Monday 11 March 2013

Bottleneck, Soho Theatre, London.


It wasn't until Greg, the thirteen year old football devotee at the centre of  'Bottleneck' ecstatically entered the turnstiles of the Liverpool stadium, that I finally realised which tragic direction Luke Barnes one man show was heading.
Think of a bottleneck and the image immediately conveys how a large group of fans went from happily piling themselves into a stadium to a fight for life within moments. A more specific definition of the term Bottleneck ; 'a phenomenon where the performance or capacity of an entire system is limited by a single or limited number of components or resources.' points more to the fatal ineptitude at the heart of the Hillsborough disaster. 

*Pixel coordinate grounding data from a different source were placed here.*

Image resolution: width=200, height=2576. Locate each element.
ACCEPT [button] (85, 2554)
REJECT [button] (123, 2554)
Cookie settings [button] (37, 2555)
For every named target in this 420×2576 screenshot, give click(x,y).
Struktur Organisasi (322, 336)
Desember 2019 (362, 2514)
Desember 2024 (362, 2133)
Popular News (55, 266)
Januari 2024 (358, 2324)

Whilst it may be the controversy surrounding the police management of the crowds and the preceding efforts to shirk responsibility that has kept Hillsborough in the papers, it's the ordinary people of Liverpool who are the focus of this piece. A range of characters, skilfully brought to life by the keen observations of LIPA graduate James Cooney, whose accent I assume was authentic and impersonations of local characters also, I assume informed by his own experiences. Through Greg, Barnes attempted to put a face and an intensely beating heart to the story of Hillsborough. We were forced to imagine both the horrifying experience of the event and the devastating impact that it had upon the lives of the survivors of the tragedy. The Hillsborough disaster was an incredibly sad event and the play succeeded in engaging empathy for those involved yet I did wonder what did we learn from this retelling? The practice of standing enclosures have been removed from todays football stadiums in response to the events at Hillsborough and no one is any doubt about who the victims were, but have we ensured that us the people are not again fatally flawed by the inefficiency of a single componant? I wasn't sure if this discussion was present within the play.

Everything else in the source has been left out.